13. The third contention on behalf of the appellant is based on Section 120 of the States Reorganisation Act. Shri Dharamadhikari contends that the words 'every such law shall have effect subject to the adoptations and modifications so made until altered, repealed or amended by a competent Legislature' mean that the whole Act must be replaced and any particular section cannot be amended by the Legislature. We are unable to follow the logic of this argument. The power to amend an Act is inherent in the Legislature and what Section 120 of the States Reorganization Act provides is that during the transitory period, laws may be adopted by the appropriate Government and such adapted laws will have effect until a competent Legislature amends them.
It docs not mean that once an amendment has been made to a particular section of an Act, the Act ceases to have any force of law. Every section in an Act is a separate enactment and can be amended whole or in part! by the Legislature. No specific provision for this purpose is necessary. The provision in Section 120 was for a limited purpose of giving force to the adaptations which had become necessary under the changed circumstances. Enactments which have been adapted or which have not been adapted continue to have legal force after the Reorganisation of States. We do not see how theamendment of Section 18 of the Central Provinces Municipalities Act deprives that Act of its legal validity.

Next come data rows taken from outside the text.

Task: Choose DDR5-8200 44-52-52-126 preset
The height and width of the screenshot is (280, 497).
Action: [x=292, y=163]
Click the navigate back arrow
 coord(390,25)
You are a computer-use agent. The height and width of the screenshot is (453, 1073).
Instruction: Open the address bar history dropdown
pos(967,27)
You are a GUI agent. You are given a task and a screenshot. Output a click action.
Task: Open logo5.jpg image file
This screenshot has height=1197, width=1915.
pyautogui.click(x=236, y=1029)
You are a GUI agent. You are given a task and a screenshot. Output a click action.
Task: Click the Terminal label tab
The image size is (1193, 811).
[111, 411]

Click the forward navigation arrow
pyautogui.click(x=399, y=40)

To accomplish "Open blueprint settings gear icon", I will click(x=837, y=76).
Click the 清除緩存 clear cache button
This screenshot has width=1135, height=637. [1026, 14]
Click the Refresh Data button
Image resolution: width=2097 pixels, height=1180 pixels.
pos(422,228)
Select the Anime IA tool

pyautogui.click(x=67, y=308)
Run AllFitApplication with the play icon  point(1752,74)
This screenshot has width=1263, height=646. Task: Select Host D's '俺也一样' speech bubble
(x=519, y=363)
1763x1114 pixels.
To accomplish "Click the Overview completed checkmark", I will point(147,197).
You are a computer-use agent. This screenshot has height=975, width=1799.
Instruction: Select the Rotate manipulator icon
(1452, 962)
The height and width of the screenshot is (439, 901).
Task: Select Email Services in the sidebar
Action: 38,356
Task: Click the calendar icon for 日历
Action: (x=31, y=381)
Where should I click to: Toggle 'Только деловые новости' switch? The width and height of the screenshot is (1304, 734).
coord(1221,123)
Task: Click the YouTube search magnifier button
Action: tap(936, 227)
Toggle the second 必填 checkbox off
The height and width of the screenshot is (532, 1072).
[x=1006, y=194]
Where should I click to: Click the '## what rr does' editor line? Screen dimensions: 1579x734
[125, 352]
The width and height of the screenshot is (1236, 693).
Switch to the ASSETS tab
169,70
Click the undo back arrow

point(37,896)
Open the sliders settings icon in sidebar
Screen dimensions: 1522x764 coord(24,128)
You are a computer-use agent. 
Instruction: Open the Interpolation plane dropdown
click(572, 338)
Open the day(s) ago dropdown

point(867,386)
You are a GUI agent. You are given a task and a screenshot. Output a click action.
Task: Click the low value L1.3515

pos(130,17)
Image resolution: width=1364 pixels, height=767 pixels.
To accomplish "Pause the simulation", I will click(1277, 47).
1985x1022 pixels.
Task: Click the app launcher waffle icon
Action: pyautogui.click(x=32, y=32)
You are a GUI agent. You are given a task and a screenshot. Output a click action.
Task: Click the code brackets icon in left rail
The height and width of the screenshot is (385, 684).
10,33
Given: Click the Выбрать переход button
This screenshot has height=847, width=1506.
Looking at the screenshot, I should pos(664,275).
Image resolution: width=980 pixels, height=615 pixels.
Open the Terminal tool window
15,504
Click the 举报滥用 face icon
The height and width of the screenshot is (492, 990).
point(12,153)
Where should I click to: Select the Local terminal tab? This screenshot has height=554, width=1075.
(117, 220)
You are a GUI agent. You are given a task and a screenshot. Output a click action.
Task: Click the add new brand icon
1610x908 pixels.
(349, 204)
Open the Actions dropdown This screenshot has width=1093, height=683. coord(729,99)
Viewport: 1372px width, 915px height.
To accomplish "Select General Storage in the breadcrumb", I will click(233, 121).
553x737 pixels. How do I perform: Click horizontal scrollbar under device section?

14. The other contentions mentioned in the grounds in the petition challenging the vires of the Amending Act have not been pressed. We hold that Act 14 of 1958, by which Section 18 of the Central Provinces and Berar Municipalities Act has been amended, is intra vires and valid.
15. Coining to the facts of the case we find from the petition that the last date for filing nomination papers for election to the office of President was 12-5-1958. The petitioner filed his nomination paper on 5-5-1958. The amendment came into force on 5-5-1958 after which the election of the President by the voters in the town was abolished. It is not necessary to consider the arguments whether by filing his nomination paper, the petitioner acquired a vested right to have the election under the old law. Any doubt on this point is set at rest by Section 7 of the Amending Act which is as follows,
'Where before the coming into force of this Act the process for the election of the president of any municipal committee has commenced but has not been completed in accordance with the provision repealed under Section 2 and the rules framed thereunder, then notwithstanding anything contained in any enactment for the time being in force, such process and all action taken in furtherance thereof shall, on the date of coming into force of this Act, stand annulled and the election of such president shall be held in accordance with the provisions of the said Act as amended by this Act'.
This section specifically provides that elections which were not completed prior to the date of the commencement of the Amending Act stand annulled. The election, in which the petitioner had filed a nomination paper, had not even reached the stage of scrutiny of nomination papers. It undoubtedly stood annulled under Section 7 of the Amending Act. The petitioner has, therefore, no right to ask for a writ of mandamus or any other writ to compel the State Government to hold the election according to the repealed law.
16. The petition fails and is dismissed with costs. Hearing fee is fixed at Rs. 100/- only.